# Sandblasting vs. Soda blasting



## thereIwas (Jun 24, 2010)

I am about to haul-out and have the bottom blasted prior to applying a barrier coat and bottom paint. What should I go with... sand blast or soda blast?
I can hear the gasps! "Don't sand blast it!"... so I thought that I'd open up this debate one more time.
Soda blasting has the cache, and sandblasting has always been frowned on, but the price difference is large: sandblasting is about 1/2 the cost of soda blasting. 
I have found two nearby yards in the upper Chesapeake, with good reputations, that do sand blasting on their customer's boats. I have looked at freshly blasted hulls at both yards, and come away very impressed with the quality of the blasted surfaces. 
It appears that if they use the "000" grit sand, and the operator has a "light hand", the results are quite good. In both cases, the blasted surfaces had the appearance of egg shell, with the only rough spots being where there were voids from the original gel coat lay-up, or where there had previously been fairing or blister work done with a filler that was softer than the gel coat.
So if there are yards doing this, and they are still in business, and I don't see alarms about it in the forums, and I'm going to put on a barrier coat... then why shouldn't I proceed with having the hull sand blasted??


----------



## puddinlegs (Jul 5, 2006)

Sounds like you've made your choice. Good luck!

(soda's still the way to go)


----------



## thereIwas (Jun 24, 2010)

Well, the choice isn't made, but it also isn't between sand blasting and soda blasting... mostly because the latter is simply too much $$$. The choice is sand blasting (by the boat yard) or manual (machine) sanding by me. It's not a done deal yet, but I very much don't want to hand sand the entire bottom, and I'm loking for helpful comments or guidance, one way or the other.


----------



## Sabreman (Sep 23, 2006)

We did the job by hand last year after we were quoted $3000 to soda blast our 38' hull.

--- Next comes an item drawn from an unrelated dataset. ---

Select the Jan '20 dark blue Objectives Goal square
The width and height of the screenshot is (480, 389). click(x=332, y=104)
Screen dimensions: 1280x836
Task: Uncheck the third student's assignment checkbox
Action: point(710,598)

Two of us used 3/4" wood chisels to scrape 20 years of paint to bare glass. The chisels had knocked off corners to keep from gouging. Using chisels is a very fast method to remove paint and not nearly as destructive as many think (try a small test area and the results will be apparent). We also used a carbide tipped paint scraper for difficult areas. We sharpened the chisels every 20-30 minutes. After scraping, I used a 6" random orbit Rigid sander hooked to a shop-vac. Do not use 5". I used 60 grit for the initial sanding, changing disks every 10' or so. Then switched to 120 grit. We had a tarp under the boat and collected about 50# of paint between the chips and dust from the vac. Awesome.

The initial scraping took 2 people 8.5 man hours (17MH total). Sanding took 6 hours. Total job: 23 MH to get to bare glass. If I had to do it again, I'd use this method. Blasting is convenient, but sweat labor is cheaper. I would not sand-blast as it is potentially very destructive. Soda is the way to go.


----------



## tytower (May 3, 2010)

Having tried both methods on steel boats the soda blasting was pretty well useless. Left a pitted surface but did not remove all the loose paint . I had to come back and re-do it. Sandblast it lightly with used sand gave the best result back to steel .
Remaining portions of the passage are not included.